The power topology of the ADC-board is sort of
star-groundish. I've attached an image that shows my
analysis, please take a look at it.
I have traced the main power current-loops:
Purple is negative ADC power (VADC-)
Blue is positive ADC power (VADC+)
Red is MCU power (VMCU)
A quick listing of what all parts do:
The three parts colored in light blue, encircled by
the purple line, is the VREF decoupling.
Most of the rest is power decoupling and filtering.
>From this image I conclude that it probably is a good
idea to put a trace near GND on J206 (bottom, center)
to the ground plane to the right. That should reduce
the loops caused by VADC+ and VMCU.
I don't think it is good to do the same for the left
side, as that would cause the return current for VADC-
to run directly under the VREF decoupling, injecting
noise into VREF. Of two evils, the lesser one is to
let VADC- run in a loop, as it does now. It is mostly
covered by ground plane on the bottom side anyway.
What do you think, is my analysis correct?
> > I've managed to cut the costs a bit.
>
> This is not the time for that!
>
> Let me state my opinion about price again.
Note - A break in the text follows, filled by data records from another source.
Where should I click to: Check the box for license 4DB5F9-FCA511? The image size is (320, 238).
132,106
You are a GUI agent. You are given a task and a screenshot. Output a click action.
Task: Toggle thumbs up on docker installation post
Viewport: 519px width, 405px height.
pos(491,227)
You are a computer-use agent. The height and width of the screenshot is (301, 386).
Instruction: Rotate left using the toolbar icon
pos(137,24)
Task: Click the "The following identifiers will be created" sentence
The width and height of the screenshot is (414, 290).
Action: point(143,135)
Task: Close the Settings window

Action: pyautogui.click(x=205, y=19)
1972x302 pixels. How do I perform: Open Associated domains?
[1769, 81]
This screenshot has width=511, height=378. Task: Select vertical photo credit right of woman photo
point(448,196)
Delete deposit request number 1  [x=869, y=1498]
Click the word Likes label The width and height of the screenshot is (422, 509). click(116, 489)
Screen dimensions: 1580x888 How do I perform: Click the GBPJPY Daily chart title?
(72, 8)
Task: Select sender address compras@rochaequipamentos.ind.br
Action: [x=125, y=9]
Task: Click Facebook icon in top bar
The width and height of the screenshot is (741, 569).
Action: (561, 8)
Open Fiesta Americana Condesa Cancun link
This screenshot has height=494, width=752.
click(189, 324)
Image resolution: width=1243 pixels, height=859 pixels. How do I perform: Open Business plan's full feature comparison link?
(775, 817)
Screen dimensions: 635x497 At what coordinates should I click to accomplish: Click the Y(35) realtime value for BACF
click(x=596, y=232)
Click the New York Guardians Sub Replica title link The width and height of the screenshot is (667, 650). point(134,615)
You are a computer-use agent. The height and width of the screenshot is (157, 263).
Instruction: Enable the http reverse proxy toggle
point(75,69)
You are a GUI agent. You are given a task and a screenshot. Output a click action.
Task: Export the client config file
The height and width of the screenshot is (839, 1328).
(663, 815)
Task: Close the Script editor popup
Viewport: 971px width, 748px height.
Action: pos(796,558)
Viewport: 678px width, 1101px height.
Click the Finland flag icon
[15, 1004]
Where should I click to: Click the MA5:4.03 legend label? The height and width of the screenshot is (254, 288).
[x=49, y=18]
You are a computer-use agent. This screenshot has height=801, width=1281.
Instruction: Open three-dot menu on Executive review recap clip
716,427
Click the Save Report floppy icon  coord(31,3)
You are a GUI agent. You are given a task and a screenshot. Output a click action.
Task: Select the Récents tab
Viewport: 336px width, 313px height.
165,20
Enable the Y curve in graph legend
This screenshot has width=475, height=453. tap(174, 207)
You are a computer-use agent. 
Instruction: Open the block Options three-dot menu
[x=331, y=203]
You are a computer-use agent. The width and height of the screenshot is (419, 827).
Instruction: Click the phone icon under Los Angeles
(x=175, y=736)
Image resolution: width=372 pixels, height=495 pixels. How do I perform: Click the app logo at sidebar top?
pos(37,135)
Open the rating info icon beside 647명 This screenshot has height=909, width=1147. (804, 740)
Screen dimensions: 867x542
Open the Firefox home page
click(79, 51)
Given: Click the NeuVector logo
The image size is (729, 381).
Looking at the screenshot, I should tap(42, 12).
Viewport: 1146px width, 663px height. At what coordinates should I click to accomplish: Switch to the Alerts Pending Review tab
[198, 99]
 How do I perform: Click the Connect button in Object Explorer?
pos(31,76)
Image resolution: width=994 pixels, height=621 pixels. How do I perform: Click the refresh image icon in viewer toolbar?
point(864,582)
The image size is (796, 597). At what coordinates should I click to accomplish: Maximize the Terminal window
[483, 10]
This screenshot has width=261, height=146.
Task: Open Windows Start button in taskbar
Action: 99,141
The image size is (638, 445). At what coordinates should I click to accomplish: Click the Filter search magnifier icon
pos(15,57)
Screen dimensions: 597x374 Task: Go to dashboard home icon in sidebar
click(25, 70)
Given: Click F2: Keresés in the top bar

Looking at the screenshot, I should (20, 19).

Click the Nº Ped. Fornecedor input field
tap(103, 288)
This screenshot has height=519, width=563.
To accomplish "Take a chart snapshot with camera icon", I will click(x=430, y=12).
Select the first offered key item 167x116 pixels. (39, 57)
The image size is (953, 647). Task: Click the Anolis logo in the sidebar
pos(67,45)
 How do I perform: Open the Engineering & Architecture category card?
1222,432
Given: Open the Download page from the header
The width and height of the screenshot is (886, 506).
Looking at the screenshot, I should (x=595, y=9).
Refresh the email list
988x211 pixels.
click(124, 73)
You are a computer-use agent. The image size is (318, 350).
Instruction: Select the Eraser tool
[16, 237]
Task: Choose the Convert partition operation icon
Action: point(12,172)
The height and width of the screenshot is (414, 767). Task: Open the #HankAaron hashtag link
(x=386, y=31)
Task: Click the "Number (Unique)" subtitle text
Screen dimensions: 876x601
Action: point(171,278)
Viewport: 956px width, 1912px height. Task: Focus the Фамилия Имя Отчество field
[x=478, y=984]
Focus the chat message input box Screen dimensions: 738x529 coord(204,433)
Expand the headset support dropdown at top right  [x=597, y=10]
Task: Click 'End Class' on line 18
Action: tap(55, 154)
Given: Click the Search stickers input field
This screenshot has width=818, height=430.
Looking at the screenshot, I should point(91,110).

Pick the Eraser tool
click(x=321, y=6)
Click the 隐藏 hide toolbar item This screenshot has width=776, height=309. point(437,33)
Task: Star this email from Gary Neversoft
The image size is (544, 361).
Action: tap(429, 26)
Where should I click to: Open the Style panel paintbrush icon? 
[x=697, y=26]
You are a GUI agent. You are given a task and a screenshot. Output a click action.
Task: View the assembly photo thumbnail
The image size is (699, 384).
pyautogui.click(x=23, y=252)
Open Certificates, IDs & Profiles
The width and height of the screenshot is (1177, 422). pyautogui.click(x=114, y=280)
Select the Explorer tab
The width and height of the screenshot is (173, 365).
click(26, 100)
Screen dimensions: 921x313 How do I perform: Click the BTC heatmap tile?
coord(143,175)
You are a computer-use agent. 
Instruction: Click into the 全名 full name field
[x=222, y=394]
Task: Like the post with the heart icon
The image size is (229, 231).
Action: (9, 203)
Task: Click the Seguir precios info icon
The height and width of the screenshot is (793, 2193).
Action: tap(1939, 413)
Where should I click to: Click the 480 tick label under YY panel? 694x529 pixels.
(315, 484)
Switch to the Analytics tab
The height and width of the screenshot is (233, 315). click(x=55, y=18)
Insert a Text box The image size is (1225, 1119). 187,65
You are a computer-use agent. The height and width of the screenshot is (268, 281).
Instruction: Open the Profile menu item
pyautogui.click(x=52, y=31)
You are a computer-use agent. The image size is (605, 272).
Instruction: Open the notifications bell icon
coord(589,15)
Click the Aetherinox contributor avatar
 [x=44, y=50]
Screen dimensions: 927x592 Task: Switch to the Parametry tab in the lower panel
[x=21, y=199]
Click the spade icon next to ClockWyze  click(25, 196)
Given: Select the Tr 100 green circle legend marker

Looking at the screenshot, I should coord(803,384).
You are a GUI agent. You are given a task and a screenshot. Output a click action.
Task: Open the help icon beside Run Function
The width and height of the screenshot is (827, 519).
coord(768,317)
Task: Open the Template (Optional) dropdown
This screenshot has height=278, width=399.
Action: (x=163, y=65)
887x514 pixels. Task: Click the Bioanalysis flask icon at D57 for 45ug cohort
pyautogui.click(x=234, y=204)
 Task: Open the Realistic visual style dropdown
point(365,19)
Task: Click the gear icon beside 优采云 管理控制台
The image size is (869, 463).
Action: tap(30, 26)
FIRST
> make something that works, THEN re-evaluate the
> design and possibly give people some cost options.
Too late. :-) Actually, most of the savings does
*not* come from changing function, but rather from
picking the right (passive) parts and playing a bit
with the filter. Browsing Digikey.com without a
paper-catalog is a real pain, their search system is
close to worthless and the pricing policy is sometimes
a bit illogical.
> Please get some hardware working. It looks real
> close. Let me know if I can help.
It *is* very close now. Just some layout tweaks, then
we're set to go!
Ok, I have a question regarding the input stage. The
second attachment shows the preamplifier, both as
PCB-layout and the schematic for it.
Right now, the 100pF RF-chokes are connected to
ground, but I'm wondering if that is such a good idea.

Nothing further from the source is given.